On Tuesday, the two Republican members of the board of elections in Wayne County, Michigan, blocked the certification of the election results there. The officials cited unspecified "irregularities" with the vote count in the county, which includes the heavily Democratic city of Detroit. The maneuver quickly earned praise from the head of the Michigan Republican Party and an approving tweet from Trump—indicators that suggest this was not a rogue action, but a carefully planned one.

At stake are Michigan's 16 electoral votes. President-elect Joe Biden won the state by about 140,000 votes, but removing Wayne County (where Biden won by over 300,000 votes) from the statewide tally would flip the state's electors to Trump.

What happened in Michigan was part of an emerging strategy within Trump's campaign legal team to try to block the certification of the election in key states, The Washington Post's Robert Costa reported Tuesday evening. The ultimate goal is to throw the election into the U.S. House of Representatives. It is a little unclear how that would actually help Trump in the long run. The Democratic-controlled House would be expected to certify slates of electors from Democratic governors in the key states of Michigan, Pennsylvania, and Wisconsin, notes Rick Hasen, a professor of political science at the University of California, Irvine.

For now, we don't have to worry about gaming out those scenarios because the Michigan effort failed. Hours after they'd initially refused to certify the vote, the Republican members of the Wayne County elections board reversed their decision in the face of public outcry and pressure from some fellow Republicans in the state government

But that doesn't mean there won't be similar attempts made in other states. In Pennsylvania, for example, Trump-aligned Republicans have been putting pressure on state officials to block certification of the results. Pennsylvania Senate Majority Leader Jake Corman (R–Centre County) wrote an op-ed in October pledging not to take such an unorthodox step in the wake of a contested election, but a breakaway faction of Republican state lawmakers is calling for the state to postpone certifying the results until a special audit of the election can be finished.

As in Michigan, this seems to be Trump's last gasp attempt at overturning the results. Biden leads in Pennsylvania by more than 80,000 votes. Meanwhile, the Pennsylvania Supreme Court on Tuesday rebuked the Trump campaign's allegations that observers were not allowed near vote-counting stations in Philadelphia, dealing a serious blow to one of the few Trump campaign legal efforts that hadn't been immediately defeated in lower courts.

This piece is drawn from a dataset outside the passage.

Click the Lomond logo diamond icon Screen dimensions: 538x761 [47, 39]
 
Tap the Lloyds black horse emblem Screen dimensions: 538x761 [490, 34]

What to make of all this? Trump's campaign seems to have made little headway in convincing enough Republicans to back a half-baked plan to toss the election into Congress—and, remember, they'd have to pull off this scheme in multiple states to deny Biden the presidency. It has always been and remains a serious long shot.

"I, frankly, thought they would surveil the landscape and decide this wasn't worth trying," says Walter Olson, a senior fellow for constitutional studies at the Cato Institute. Last week, Olson outlined the many obstacles standing between Trump's campaign and the goal of getting states to reject the apparent will of the voters. In an interview on Wednesday, Olson said he remains fairly confident that this effort will fail.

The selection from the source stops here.